Entre algunos obreros cristianos, prevalece la idea de que el requisito más importante en su servicio es la elocuencia. ¡Qué errados están! La obra del Señor guarda relación con nuestro espíritu y no solamente con nuestras palabras. Debemos ser capaces de discernir los problemas espirituales que acosan a los hermanos y hermanas y saber cómo resolverlos. Si no tenemos la percepción interior, no entenderemos su condición interna y no podremos brindarles la ayuda necesaria. ¿Cómo sabremos si un pecador ha sido salvo al predicarle el evangelio? ¿Podemos evaluar su condición solamente por sus palabras? ¿Son ellas el único medio para discernir la condición de una persona? No; conocemos la condición de una persona mediante nuestra percepción interior. ¿Cómo sabemos si una persona es del Señor? ¿Lo sabemos sólo porque afirma: “Creo en el Señor Jesús y soy salvo”? ¿Bautizamos a una persona solamente porque se ha memorizado una formula? No; nosotros juzgamos basados en nuestro sentir interior. Nosotros somos la vara de medir.

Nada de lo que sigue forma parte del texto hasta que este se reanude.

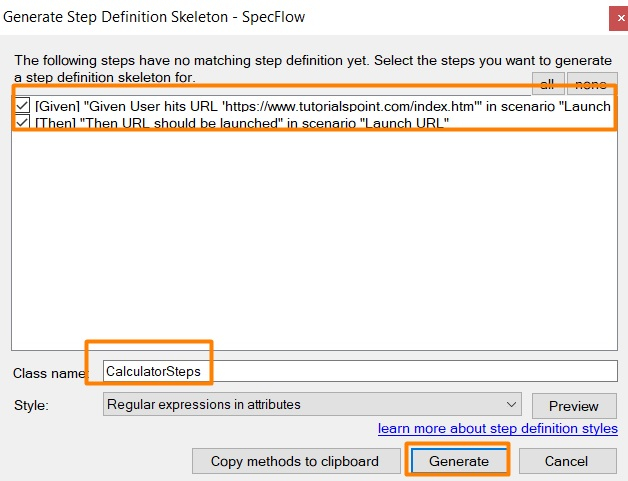
Task: Click the Style dropdown chevron arrow
Action: pyautogui.click(x=512, y=405)
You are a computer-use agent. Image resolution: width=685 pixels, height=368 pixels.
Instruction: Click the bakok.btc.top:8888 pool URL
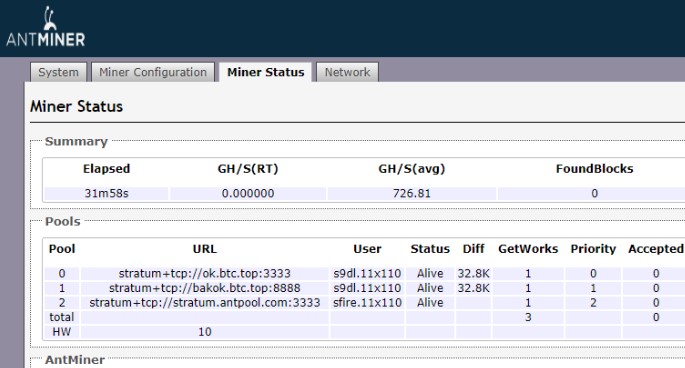[x=204, y=288]
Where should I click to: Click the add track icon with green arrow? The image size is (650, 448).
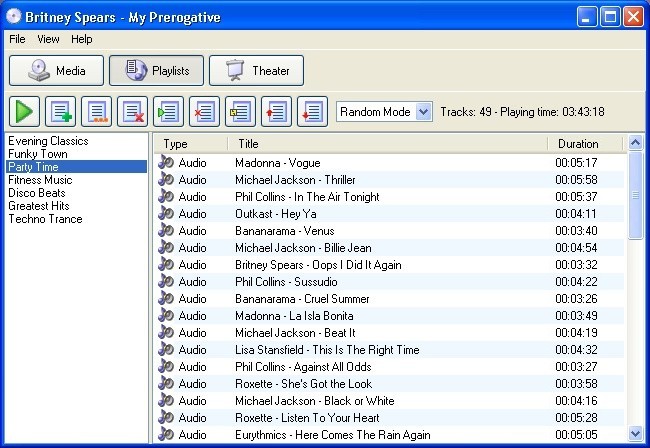pos(169,111)
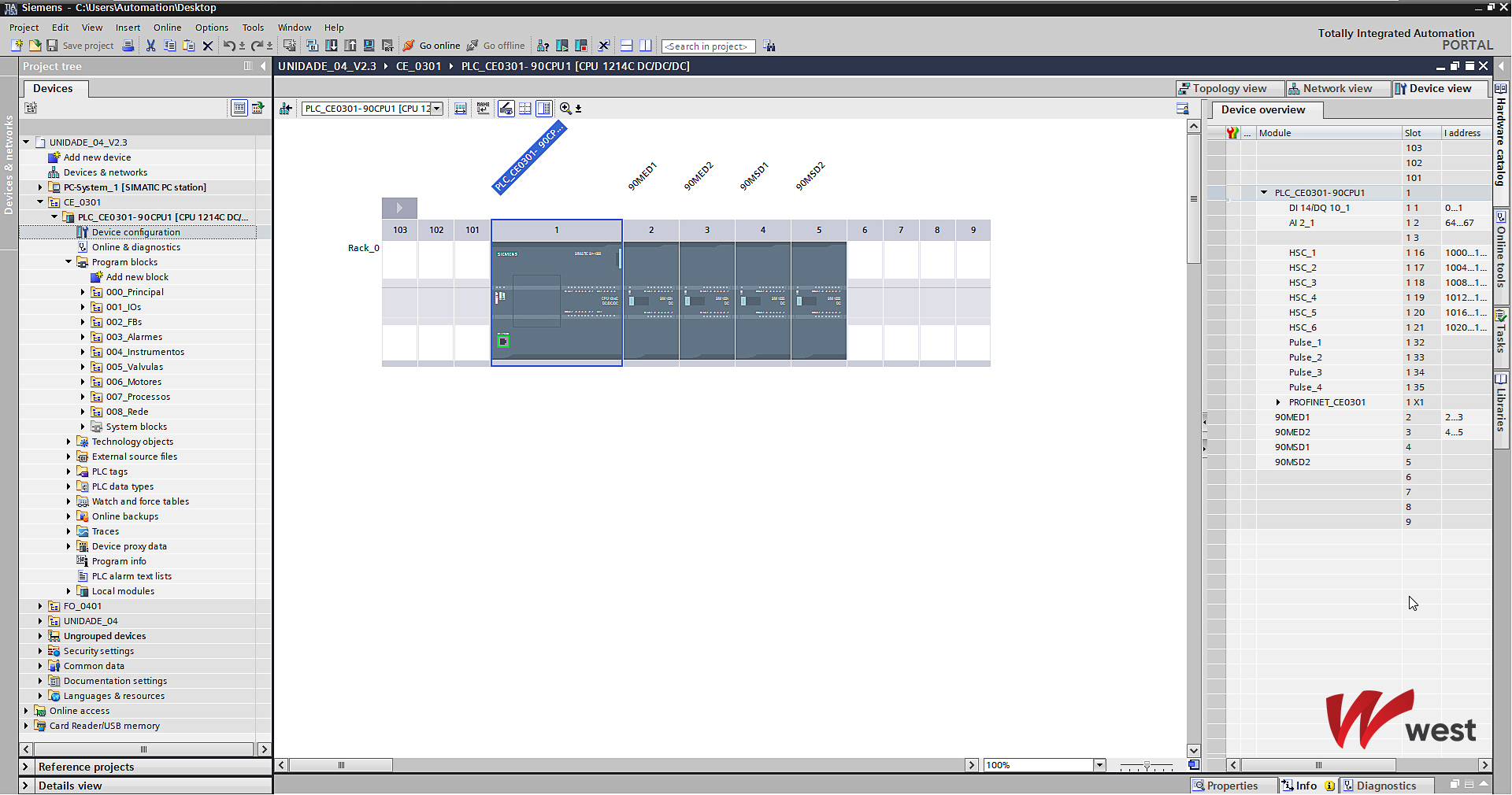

Nosotros probamos a un incrédulo o a un hijo de Dios según esta vara. ¿Cómo podemos saber si la condición espiritual de un hijo de Dios es saludable? Si andamos en la luz del Señor, lo sabremos. Hermanos y hermanas, tenemos que ser disciplinados por el Señor hasta el grado en que podamos ser la vara con la que Él mida a los demás. Si estamos errados interiormente, emitiremos juicios equivocados, y si emitimos tales juicios, estropearemos Su obra. Ésta es la razón por la que necesitamos andar en la luz interior. Es una tragedia que muchos hermanos y hermanas no sólo estén interiormente en tinieblas, sino que además sean incapaces de sentarse a escuchar a otros. Tenemos que aprender a estar calmados y a escuchar lo que otros nos dicen. Tenemos que abrirnos a ellos, permitiendo que sus asuntos entren en nuestro corazón. Debemos primero tener una percepción aguda antes de poder discernir los verdaderos problemas de otros. Sólo entonces podremos brindarles la ayuda apropiada.